Matt laughed. “It’s about networking,” he said.
“Of course it is,” I said. What wasn’t about networking in DC? I ignored him when he suggested I look into the Wisconsin chapter. I didn’t need to sit around and talk about cheese curds with a bunch of strangers.
—
We had dinner with the Dillons every Friday night—it had become a standing date, a tradition. Really, we spent so much time with them that it was almost hard to remember how we’d filled our days before. They were low maintenance, which I came to appreciate more than anything—we could call them last minute to get dinner on a Tuesday, or they’d invite us over Saturday afternoon when Jimmy was cooking a brisket. It was just easy, especially compared to making plans with Colleen and Bruce, where we had to schedule everything weeks in advance and always ended up doing something complicated, like driving to Virginia or watching the Caps play in Bruce’s company box.
When we were in New York, the only other couple we’d ever spent a lot of time with was Chrissie and Joe, who’d both gone to college with Matt. We often went out to dinner with them in the city, and once wine tasting for the weekend in North Fork. But our friendship was more out of necessity than anything else—we were one of the only other married couples in Matt’s group of friends, so if they wanted to do coupley things, we were their only choice. The three of them had known one another for so long that sometimes hanging out with them felt like a college reunion that I’d ended up at by mistake. Chrissie was one of those girls who always wanted to make sure I knew my place, wanted to remind me that she’d known Matt when he was just eighteen, and she made a point of referencing inside jokes or calling people by their college nicknames, so that I spent much of the conversation one step behind, asking, “Wait, who is Cheeks? And why did Cheeks hate milk shakes?”
Sometimes when the three of them were talking, I dug my fingernails into my thighs, just to have something to do.

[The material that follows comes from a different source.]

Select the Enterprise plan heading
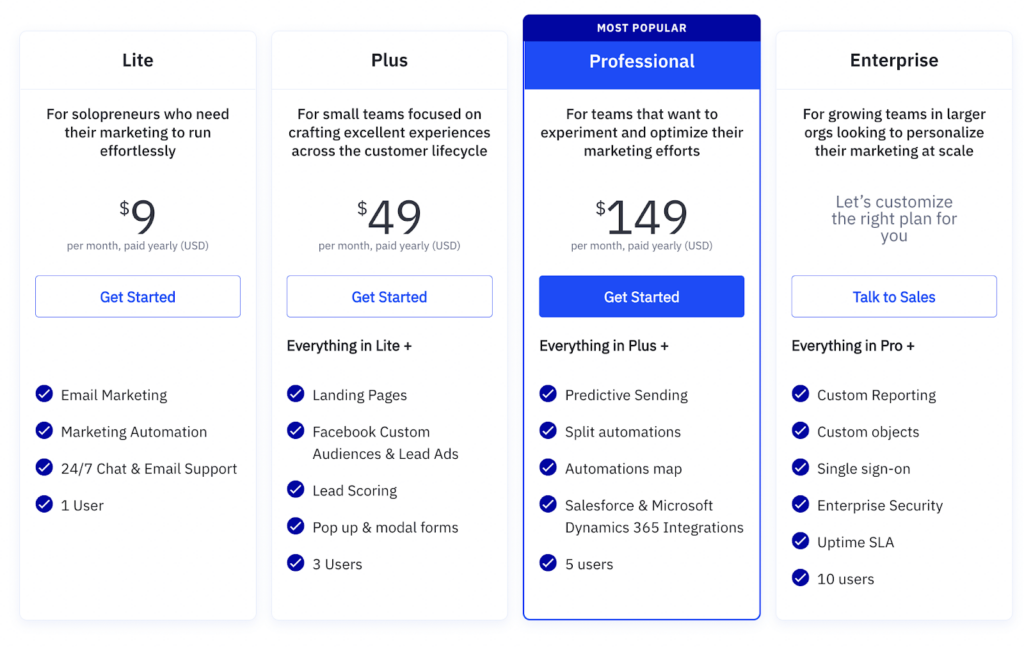This screenshot has width=1024, height=647. pyautogui.click(x=894, y=60)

But with the Dillons, it was different—I don’t know if it was because we all met one another at the same time or if it was just a matter of chemistry, but our foursome could happily split off into any combination. Jimmy was a big fiction reader, and he and I traded books back and forth, e-mailed each other reviews of new novels we wanted to read. Sometimes when we were discussing a book, I’d hear Matt or Ash (neither of whom read much fiction) say to the other in a mocking voice, “Shhh…don’t interrupt. They’re in middle of another book club meeting.”